Congo. Après Goma, le Mouvement M23 libère Bukavu, au Sud-Kivu, acclamé par la population, mais le risque de génocide pèse sur le voisin Burundi (Jalel Lahbib)

Le Mouvement du 23 Mars (connu sous l’acronyme M23), après avoir pris la capitale de la province du Nord-Kivu : Goma (1 million d’habitants), a conquis hier, 14 février, la capitale de la province du Sud-Kivu : Bukavu (1,2 million d’habitants). Avec la conquête de ces deux capitales, le M23 contrôle désormais les deux provinces de l’est de la République Démocratique du Congo, qui couvrent une superficie totale de 124 274 km², légèrement inférieure à celle de la Grèce.

Les provinces du Nord-Kivu et du Sud-Kivu, avec Goma et Bukavu, représentent le cœur économique et stratégique de l’est de la RDC et de toute la région des Grands Lacs. Elles constituent un pôle minier d’importance mondiale, une plaque tournante du commerce transfrontalier et une zone agricole et touristique stratégique. Ces deux provinces sont extrêmement riches en ressources naturelles, notamment en or, coltan, cassitérite, diamants, tungstène, cuivre et cobalt. Elles détiennent 80 % des réserves mondiales de coltan et 38 % des réserves mondiales de terres rares, ce qui en fait un hub extractif majeur pour l’industrie électronique mondiale. Elles regorgent également de minéraux destinés à l’industrie lourde, d’or et de diamants. Le lac Kivu, qui relie les deux villes, renferme des gisements de gaz méthane estimés à 60 milliards de mètres cubes, pouvant satisfaire les besoins en production énergétique et en électrification de toute la Communauté de l’Afrique de l’Est.
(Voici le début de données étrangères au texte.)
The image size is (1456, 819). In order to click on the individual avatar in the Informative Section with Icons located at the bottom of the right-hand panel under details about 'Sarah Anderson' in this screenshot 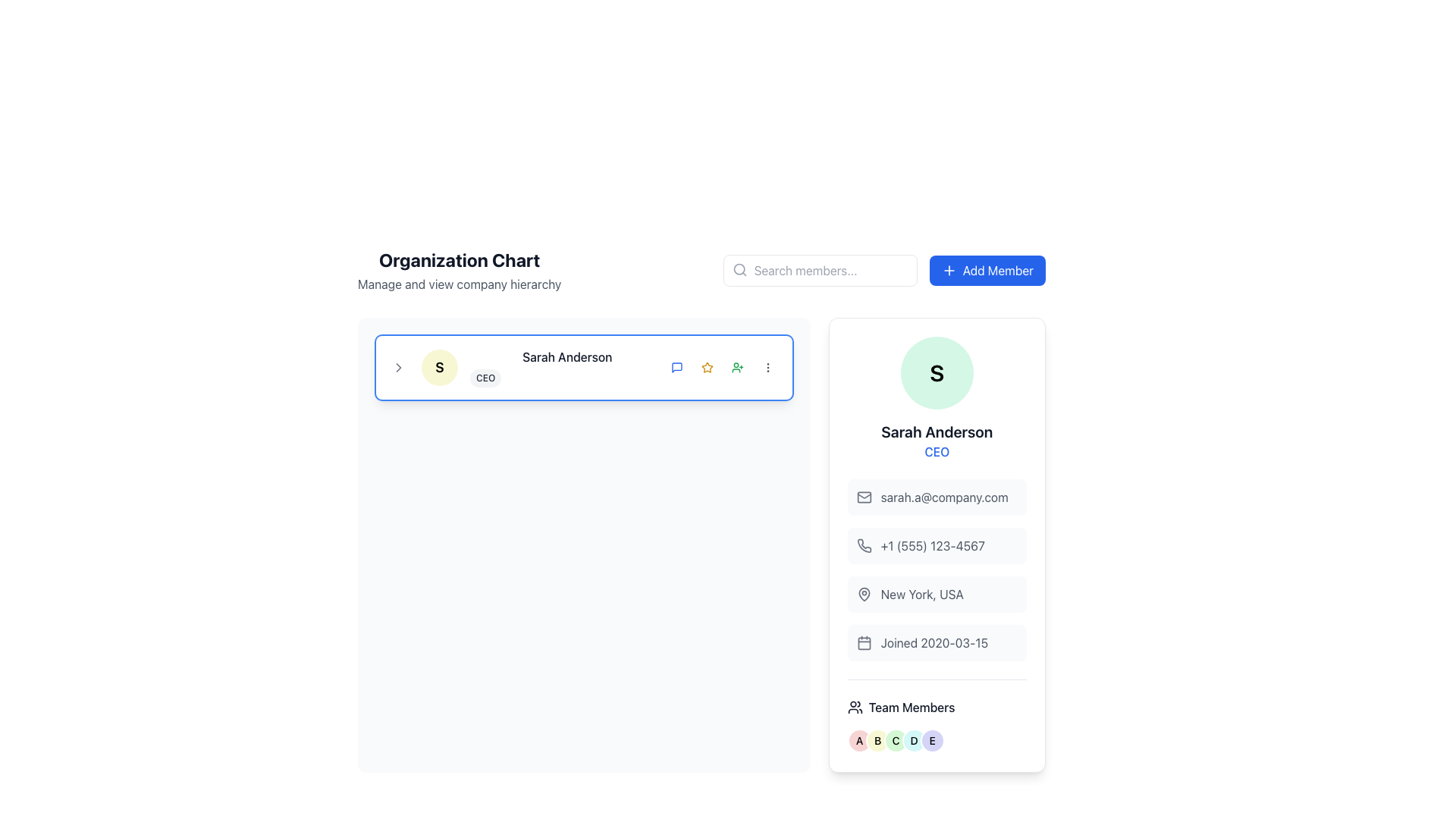, I will do `click(936, 716)`.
Sur le plan agricole, la région est riche en café, thé, céréales, légumes, fruits et poissons du lac Kivu.

Les deux provinces sont également un immense sanctuaire de biodiversité, offrant des opportunités illimitées pour l’industrie touristique. Le parc national des Virunga est classé au patrimoine mondial de l’UNESCO et abrite les rares gorilles de montagne, que l’on retrouve en moindre nombre en Ouganda et au Rwanda. En plus du parc, les volcans actifs tels que le Nyiragongo et le lac Kivu offrent un potentiel élevé pour le tourisme de nature. Ces provinces pourraient générer des revenus de plusieurs millions de dollars grâce au tourisme éco-durable et constituent des bastions essentiels pour la préservation de la biodiversité mondiale.
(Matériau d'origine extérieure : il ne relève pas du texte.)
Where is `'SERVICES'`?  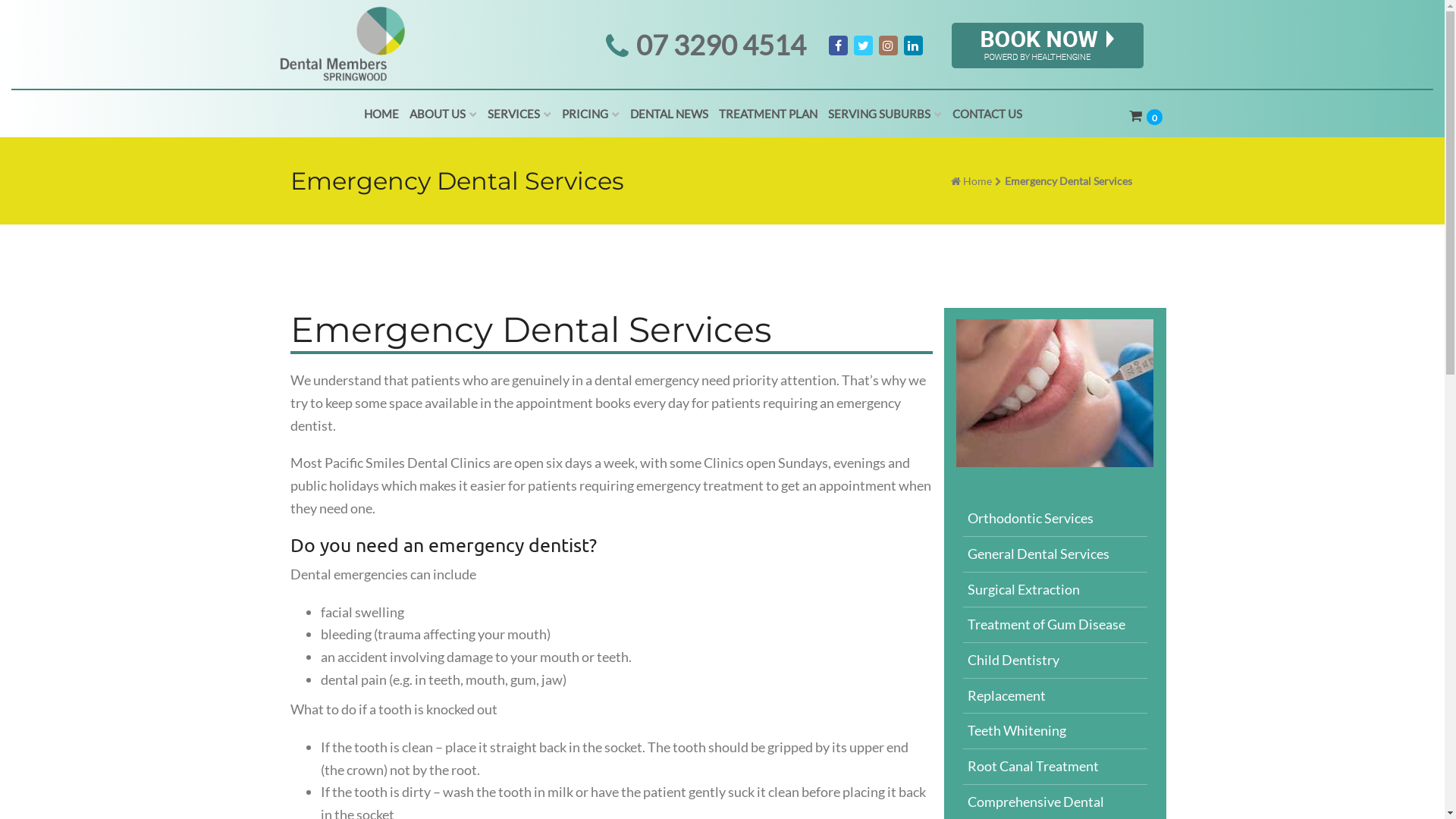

Goma et Bukavu sont enfin des carrefours commerciaux vitaux, reliant l’est de la RDC aux pays voisins : Goma : connexion avec le Rwanda (Gisenyi) et l’Ouganda. Bukavu : liaison avec le Rwanda (Cyangugu) et le Burundi. Cela fait de ces deux villes des hubs d’échanges transfrontaliers de produits alimentaires, de carburants et de biens manufacturés.

Juste après la libération de Goma et la stabilisation de la ville, la majeure partie des troupes du M23 a marché vers Bukavu, tandis qu’environ 3 000 hommes se sont dirigés vers la ville de Butembo (Nord-Kivu) pour prendre le contrôle du lac Edouard. L’armée congolaise (FARDC), soutenue par des troupes sud-africaines et burundaises, des milices locales et le groupe terroriste rwandais FDLR, responsable du génocide de 1994 au Rwanda, a tenté de stopper l’avancée du M23 lors d’une série de combats dans les localités de Bushushu, Majibu, Dutu, Mbunje et Bukiri.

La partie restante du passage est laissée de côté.